All of the records listed below should be retyped exactly.

__Material provided__.
[Start of Attachment]

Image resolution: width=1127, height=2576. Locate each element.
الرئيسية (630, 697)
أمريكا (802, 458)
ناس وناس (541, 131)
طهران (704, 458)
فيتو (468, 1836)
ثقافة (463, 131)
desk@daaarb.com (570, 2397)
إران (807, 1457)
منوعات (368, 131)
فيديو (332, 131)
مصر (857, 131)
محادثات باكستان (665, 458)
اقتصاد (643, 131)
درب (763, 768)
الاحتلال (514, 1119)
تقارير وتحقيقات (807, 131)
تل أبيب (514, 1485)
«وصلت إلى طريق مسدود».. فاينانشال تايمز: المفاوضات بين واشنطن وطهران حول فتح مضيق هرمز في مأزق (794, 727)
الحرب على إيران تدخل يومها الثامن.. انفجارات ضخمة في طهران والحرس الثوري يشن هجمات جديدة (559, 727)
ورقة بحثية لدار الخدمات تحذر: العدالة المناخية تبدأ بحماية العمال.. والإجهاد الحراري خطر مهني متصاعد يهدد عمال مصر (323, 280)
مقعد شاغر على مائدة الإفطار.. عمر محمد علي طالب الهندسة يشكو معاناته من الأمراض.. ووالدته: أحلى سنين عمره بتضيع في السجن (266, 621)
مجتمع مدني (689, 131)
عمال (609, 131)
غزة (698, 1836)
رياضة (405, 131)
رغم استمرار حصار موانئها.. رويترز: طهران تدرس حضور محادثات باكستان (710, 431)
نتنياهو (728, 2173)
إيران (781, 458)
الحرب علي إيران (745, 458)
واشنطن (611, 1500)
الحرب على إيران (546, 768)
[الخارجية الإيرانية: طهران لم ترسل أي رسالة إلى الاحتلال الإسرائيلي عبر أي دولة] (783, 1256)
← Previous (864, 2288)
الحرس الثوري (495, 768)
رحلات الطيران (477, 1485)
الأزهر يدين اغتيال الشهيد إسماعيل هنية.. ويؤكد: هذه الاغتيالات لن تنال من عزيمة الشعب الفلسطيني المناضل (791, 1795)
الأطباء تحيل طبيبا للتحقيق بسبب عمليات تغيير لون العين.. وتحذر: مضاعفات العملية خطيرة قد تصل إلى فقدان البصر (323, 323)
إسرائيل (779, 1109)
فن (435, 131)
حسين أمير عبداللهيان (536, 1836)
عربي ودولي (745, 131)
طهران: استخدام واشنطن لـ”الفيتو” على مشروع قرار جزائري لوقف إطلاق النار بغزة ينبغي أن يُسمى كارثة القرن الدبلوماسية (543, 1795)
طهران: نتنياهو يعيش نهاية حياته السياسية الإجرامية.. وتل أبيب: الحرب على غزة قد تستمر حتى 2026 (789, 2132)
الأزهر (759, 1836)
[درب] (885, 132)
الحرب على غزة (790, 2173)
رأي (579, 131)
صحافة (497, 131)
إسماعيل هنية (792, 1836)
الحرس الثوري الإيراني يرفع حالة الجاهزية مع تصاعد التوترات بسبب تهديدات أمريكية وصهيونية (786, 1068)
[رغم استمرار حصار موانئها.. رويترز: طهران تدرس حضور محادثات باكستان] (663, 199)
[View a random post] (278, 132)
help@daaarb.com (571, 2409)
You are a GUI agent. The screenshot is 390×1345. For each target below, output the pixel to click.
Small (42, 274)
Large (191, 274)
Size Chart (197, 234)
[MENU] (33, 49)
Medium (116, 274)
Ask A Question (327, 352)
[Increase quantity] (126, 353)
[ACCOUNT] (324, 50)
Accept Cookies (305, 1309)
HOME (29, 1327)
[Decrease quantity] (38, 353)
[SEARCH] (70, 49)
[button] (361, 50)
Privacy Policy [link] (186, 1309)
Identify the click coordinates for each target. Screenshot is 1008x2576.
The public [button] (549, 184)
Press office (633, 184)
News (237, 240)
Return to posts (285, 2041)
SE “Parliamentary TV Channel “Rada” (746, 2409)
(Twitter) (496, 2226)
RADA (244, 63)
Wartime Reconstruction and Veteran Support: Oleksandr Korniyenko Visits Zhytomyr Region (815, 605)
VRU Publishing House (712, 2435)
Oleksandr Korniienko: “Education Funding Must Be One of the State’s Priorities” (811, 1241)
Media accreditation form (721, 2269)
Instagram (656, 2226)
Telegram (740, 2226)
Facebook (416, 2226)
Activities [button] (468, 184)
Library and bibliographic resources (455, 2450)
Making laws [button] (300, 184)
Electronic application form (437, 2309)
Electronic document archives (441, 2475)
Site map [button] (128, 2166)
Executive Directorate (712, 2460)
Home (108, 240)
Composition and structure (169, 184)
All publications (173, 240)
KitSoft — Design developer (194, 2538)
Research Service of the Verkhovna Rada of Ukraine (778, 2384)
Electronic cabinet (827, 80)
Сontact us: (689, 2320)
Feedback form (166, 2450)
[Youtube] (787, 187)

[End of Attachment]

__Solution for this problem__.
Image resolution: width=1127, height=2576. Locate each element.
الرئيسية (630, 697)
أمريكا (802, 458)
ناس وناس (541, 131)
طهران (704, 458)
فيتو (468, 1836)
ثقافة (463, 131)
desk@daaarb.com (570, 2397)
إران (807, 1457)
منوعات (368, 131)
فيديو (332, 131)
مصر (857, 131)
محادثات باكستان (665, 458)
اقتصاد (643, 131)
درب (763, 768)
الاحتلال (514, 1119)
تقارير وتحقيقات (807, 131)
تل أبيب (514, 1485)
«وصلت إلى طريق مسدود».. فاينانشال تايمز: المفاوضات بين واشنطن وطهران حول فتح مضيق هرمز في مأزق (794, 727)
الحرب على إيران تدخل يومها الثامن.. انفجارات ضخمة في طهران والحرس الثوري يشن هجمات جديدة (559, 727)
ورقة بحثية لدار الخدمات تحذر: العدالة المناخية تبدأ بحماية العمال.. والإجهاد الحراري خطر مهني متصاعد يهدد عمال مصر (323, 280)
مقعد شاغر على مائدة الإفطار.. عمر محمد علي طالب الهندسة يشكو معاناته من الأمراض.. ووالدته: أحلى سنين عمره بتضيع في السجن (266, 621)
مجتمع مدني (689, 131)
عمال (609, 131)
غزة (698, 1836)
رياضة (405, 131)
رغم استمرار حصار موانئها.. رويترز: طهران تدرس حضور محادثات باكستان (710, 431)
نتنياهو (728, 2173)
إيران (781, 458)
الحرب علي إيران (745, 458)
واشنطن (611, 1500)
الحرب على إيران (546, 768)
[الخارجية الإيرانية: طهران لم ترسل أي رسالة إلى الاحتلال الإسرائيلي عبر أي دولة] (783, 1256)
← Previous (864, 2288)
الحرس الثوري (495, 768)
رحلات الطيران (477, 1485)
الأزهر يدين اغتيال الشهيد إسماعيل هنية.. ويؤكد: هذه الاغتيالات لن تنال من عزيمة الشعب الفلسطيني المناضل (791, 1795)
الأطباء تحيل طبيبا للتحقيق بسبب عمليات تغيير لون العين.. وتحذر: مضاعفات العملية خطيرة قد تصل إلى فقدان البصر (323, 323)
إسرائيل (779, 1109)
فن (435, 131)
حسين أمير عبداللهيان (536, 1836)
عربي ودولي (745, 131)
طهران: استخدام واشنطن لـ”الفيتو” على مشروع قرار جزائري لوقف إطلاق النار بغزة ينبغي أن يُسمى كارثة القرن الدبلوماسية (543, 1795)
طهران: نتنياهو يعيش نهاية حياته السياسية الإجرامية.. وتل أبيب: الحرب على غزة قد تستمر حتى 2026 (789, 2132)
الأزهر (759, 1836)
[درب] (885, 132)
الحرب على غزة (790, 2173)
رأي (579, 131)
صحافة (497, 131)
إسماعيل هنية (792, 1836)
الحرس الثوري الإيراني يرفع حالة الجاهزية مع تصاعد التوترات بسبب تهديدات أمريكية وصهيونية (786, 1068)
[رغم استمرار حصار موانئها.. رويترز: طهران تدرس حضور محادثات باكستان] (663, 199)
[View a random post] (278, 132)
help@daaarb.com (571, 2409)
You are a GUI agent. The screenshot is 390×1345. For each target below, output the pixel to click.
Small (42, 274)
Large (191, 274)
Size Chart (197, 234)
[MENU] (33, 49)
Medium (116, 274)
Ask A Question (327, 352)
[Increase quantity] (126, 353)
[ACCOUNT] (324, 50)
Accept Cookies (305, 1309)
HOME (29, 1327)
[Decrease quantity] (38, 353)
[SEARCH] (70, 49)
[button] (361, 50)
Privacy Policy [link] (186, 1309)
Identify the click coordinates for each target. Screenshot is 1008x2576.
The public [button] (549, 184)
Press office (633, 184)
News (237, 240)
Return to posts (285, 2041)
SE “Parliamentary TV Channel “Rada” (746, 2409)
(Twitter) (496, 2226)
RADA (244, 63)
Wartime Reconstruction and Veteran Support: Oleksandr Korniyenko Visits Zhytomyr Region (815, 605)
VRU Publishing House (712, 2435)
Oleksandr Korniienko: “Education Funding Must Be One of the State’s Priorities” (811, 1241)
Media accreditation form (721, 2269)
Instagram (656, 2226)
Telegram (740, 2226)
Facebook (416, 2226)
Activities [button] (468, 184)
Library and bibliographic resources (455, 2450)
Making laws [button] (300, 184)
Electronic application form (437, 2309)
Electronic document archives (441, 2475)
Site map [button] (128, 2166)
Executive Directorate (712, 2460)
Home (108, 240)
Composition and structure (169, 184)
All publications (173, 240)
KitSoft — Design developer (194, 2538)
Research Service of the Verkhovna Rada of Ukraine (778, 2384)
Electronic cabinet (827, 80)
Сontact us: (689, 2320)
Feedback form (166, 2450)
[Youtube] (787, 187)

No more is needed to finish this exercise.